Despite Nora Ephron's best efforts, it's been a long time since Betty liked a move in part (or in full!) because she wanted to live inside of it. But the old feeling is back big time with today's in-bed screening of Irma La Douce, starring Jack Lemmon and Shirley MacLaine, and produced, written and directed by Billy Wilder. The music is by Andre Previn.
Like all of Wilder's films (except for the pessimistic Ace in the Hole), the film is zingy and knowing. However, this is the first color Wilder film Betty has ever seen, and what a difference it makes! Just as Mary Poppins and Oliver! made the occupations of housecleaner/babysitter and street waif seem fun, Irma's title character is a prostitute with the best apartment, and in particular the best bed (she doesn't take her clients here, but sees them in the hotel down the street) Betty has ever seen on film, or elsewhere. It has deep turquoise circles roped in beautiful vines and tiny pink flowers, which all fuse in a pink steel shell-shape over her pillows.

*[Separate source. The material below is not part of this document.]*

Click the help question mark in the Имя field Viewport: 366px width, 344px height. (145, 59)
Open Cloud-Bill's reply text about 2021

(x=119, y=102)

She also has a sweet old alcoholic dog, Coquette, whom she takes with her everywhere in Wilder's Hollywood Paris. Both Irma and Coquette only wear aqua-green clothing, which match the lovely plants hanging in Irma's studio, as well as the leaves on the floral-print wallpaper. The other streetwalkers dress like pleasing wallpaper samples as well, and even Jack Lemmon's early morning shifts in the Parisian meat market allure the eye and the part of the brain that fantasizes, or at least dreams in color.
When did cartoonish urbanity in Hollywood films become so boring?